Yahoo Research Looks at Templates and Search Engine Indexing

There has been a tremendous amount of growth, over the past few years, of web sites that use content management systems, such as blogs, ecommerce shopping sites, wikis, and others. How might that affect how search engines index the pages of those sites?

A new Yahoo Research paper, Page-level Template Detection via Isotonic Smoothing (pdf), discusses some of the problems that exist with so many sites using templates, and a method to use to try to understand if a page is using a template.
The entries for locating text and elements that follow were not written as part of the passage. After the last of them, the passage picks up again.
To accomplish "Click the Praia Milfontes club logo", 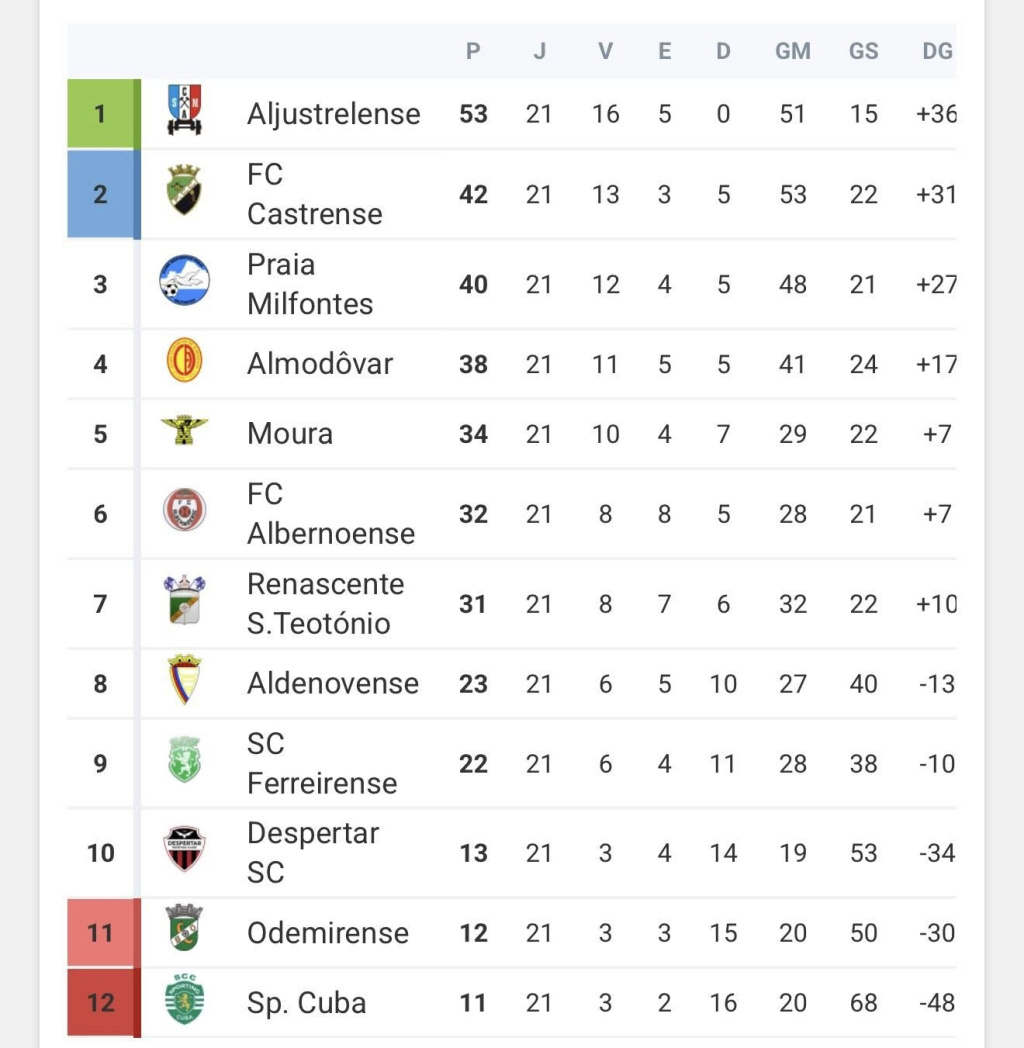I will tap(184, 282).
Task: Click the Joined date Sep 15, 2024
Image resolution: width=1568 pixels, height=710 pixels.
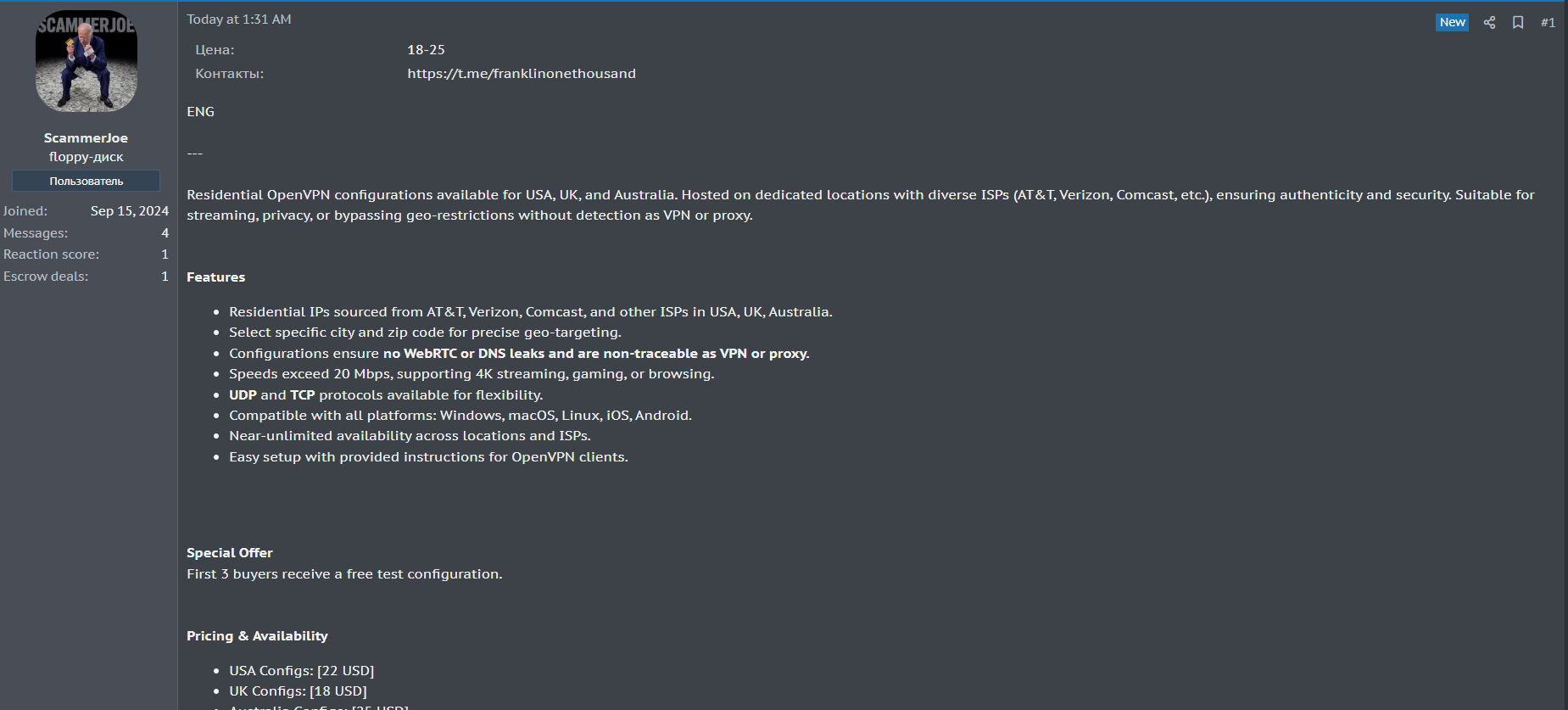Action: [x=130, y=211]
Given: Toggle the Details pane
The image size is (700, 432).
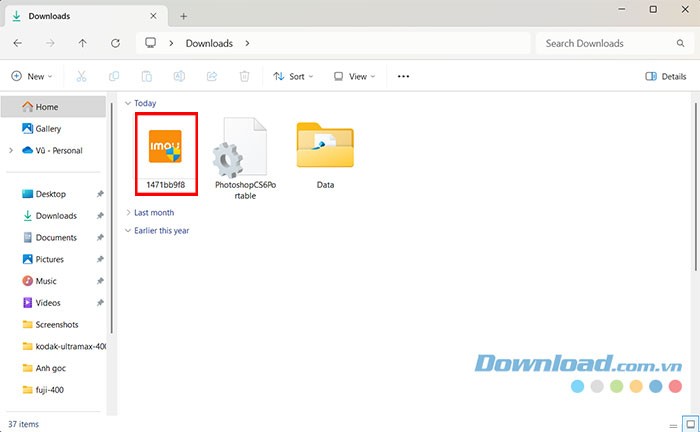Looking at the screenshot, I should pos(666,76).
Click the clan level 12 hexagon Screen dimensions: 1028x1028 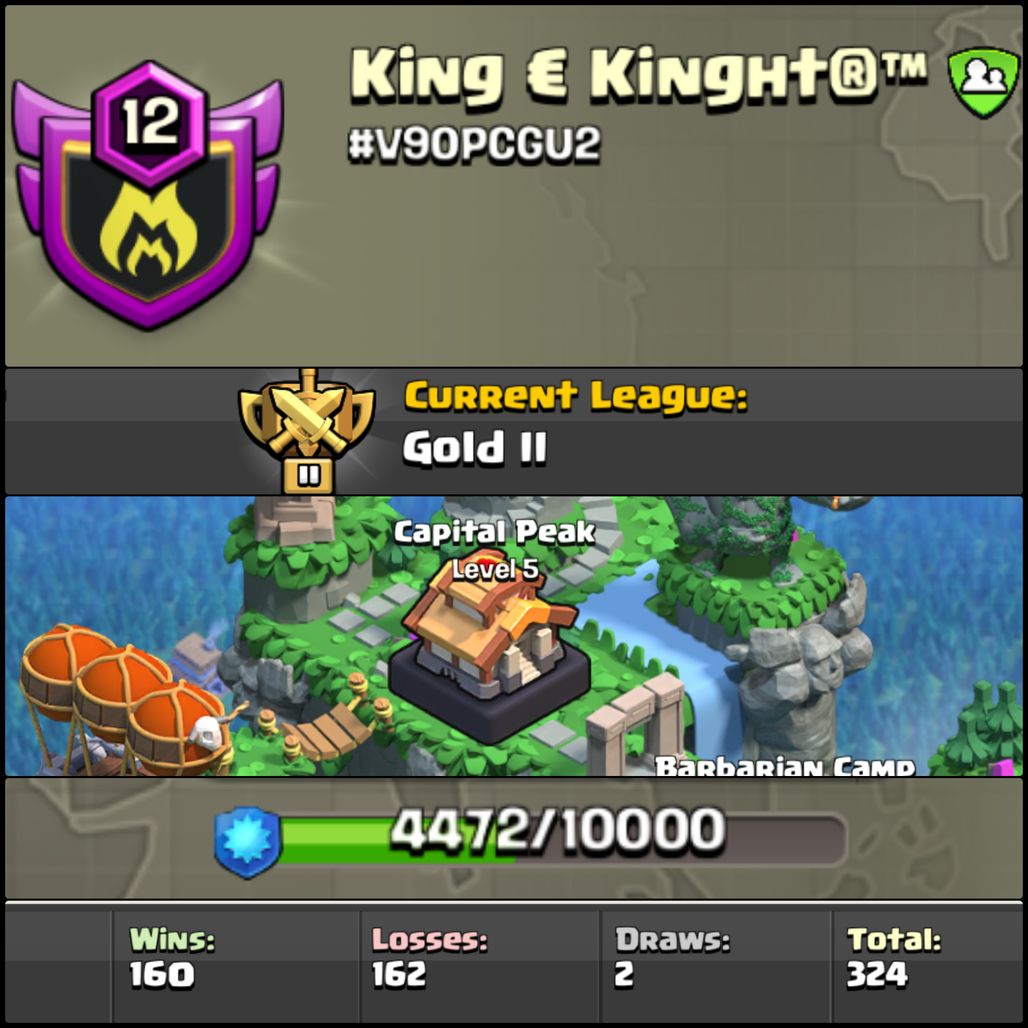tap(150, 123)
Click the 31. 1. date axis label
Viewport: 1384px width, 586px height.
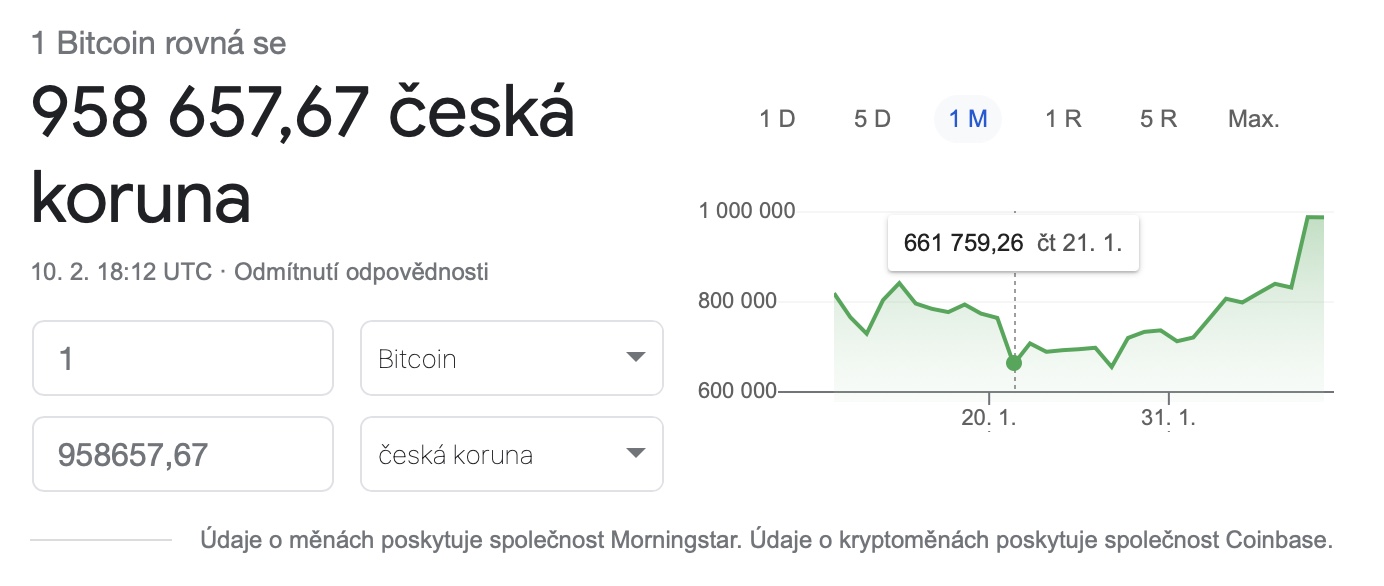click(x=1168, y=418)
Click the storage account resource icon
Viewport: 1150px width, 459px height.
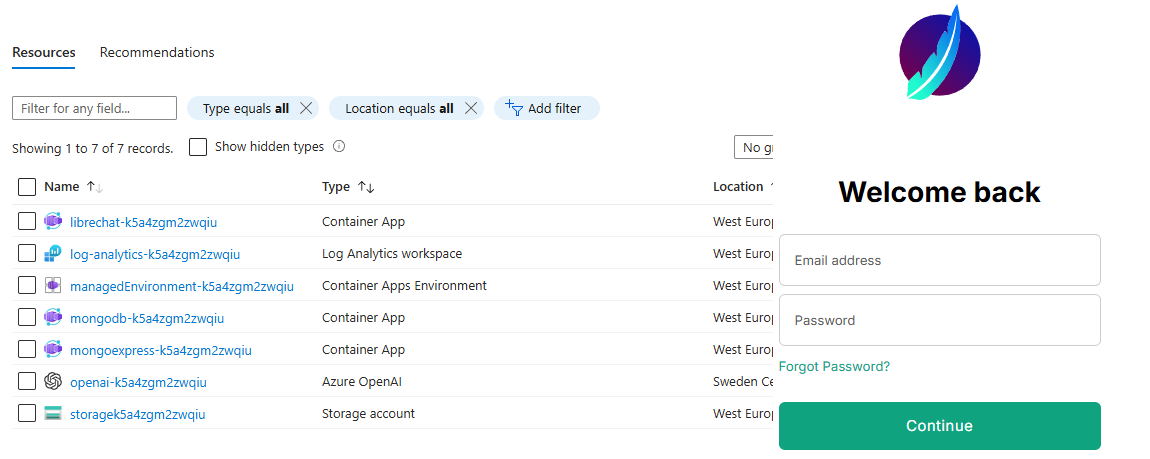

Here’s a snippet from the paper:

The increased use of content-management systems to generate webpages has significantly enriched the browsing experience of end users; the multitude of site navigation links, sidebars, copyright notices, and timestamps provide easy to access and often useful information to the users.

From an objective standpoint, however, these “template” structures pollute the content by digressing from the main topic of discourse of the webpage.

Furthermore, they can cripple the performance of many modules of search engines, including the index, ranking function, summarization, duplicate detection, etc.

With templated content currently constituting more than half of all HTML on the web and growing steadily, it is imperative that search engines develop scalable tools and techniques to reliably detect templates on a webpage.

Issues Around Templates

The paper focuses upon looking at the HTML underneath the pages, to learn how to identify features that might indicate a page is using a template.

The reason to do this might be to focus more upon indexing a “content” area upon a page than other sections that may repeat from page to page upon a site.

Another problem that can be solved when indexing pages is that sites with the same content, but different template features such as navigation and header and footer sections might not be identified as duplicate content.

Two pages that have the same templated areas, but different main content might also be viewed as duplicates even though they possibly shouldn’t be.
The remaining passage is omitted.